As energy costs increase, more people has become interested on energy efficiency and savings in residential buildings. The two main subjects related to energy in residential buildings are insulation and condensation. There are two approaches to prevent condensation; increasing air tightness and maintaining the temperature inside of the wall structure over the dew point, which is in turn related to insulation. Even though the Korean government has highlighted the importance of energy efficiency for residential housings, and in spite of the customers' demands, the timber construction industry is still using conventional light-frame construction without even trying to improve energy efficiency. In this study, various types and combinations of wall structures were tested under cold outdoor and warm indoor temperatures to analyse the temperature gradients and to determine the possible sites of condensation in the wall structures. In addition to the experimental tests, three theoretical models were developed and their estimations of temperature change through the wall structure were compared with the actual measurements to evaluate accuracy of the models.
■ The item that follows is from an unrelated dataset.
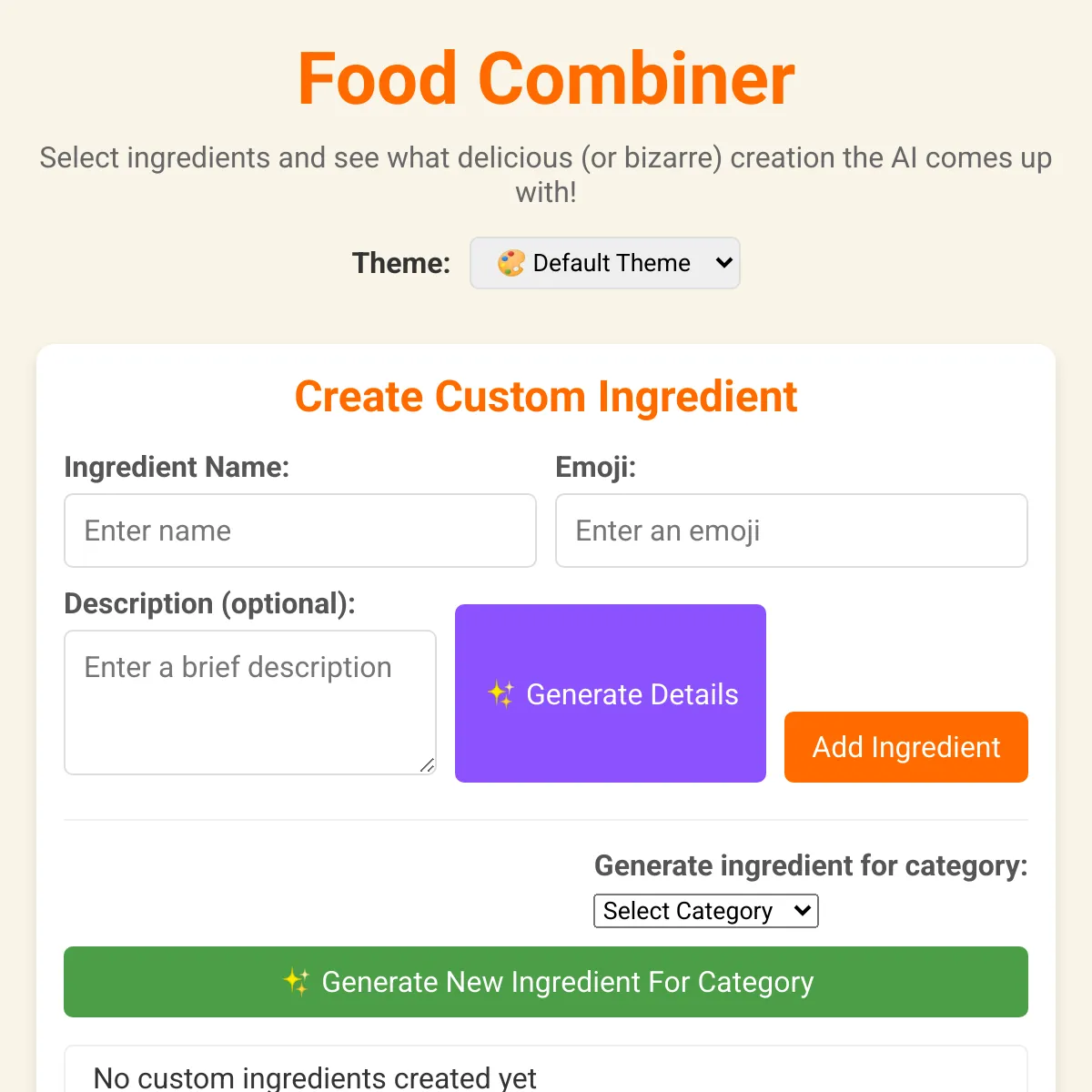Click the Ingredient Name label
Screen dimensions: 1092x1092
(177, 467)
The results of the three models agree relatively well with the experimental values, indicating that they can be used to estimate temperature changes in wall structures. The theoretical analysis of different insulation layers' combinations show that condensation may occur within the mid-layer in the conventional light-frame wall structures for any combination of inner-, mid-, and outer-layers of insulation. Therefore, it can be concluded that the addition of an inner and outer insulation layer or increasing the thickness of insulation may not be adequate to prevent condensation in the wall structure without preventing penetration of warm moist air into the wall structure.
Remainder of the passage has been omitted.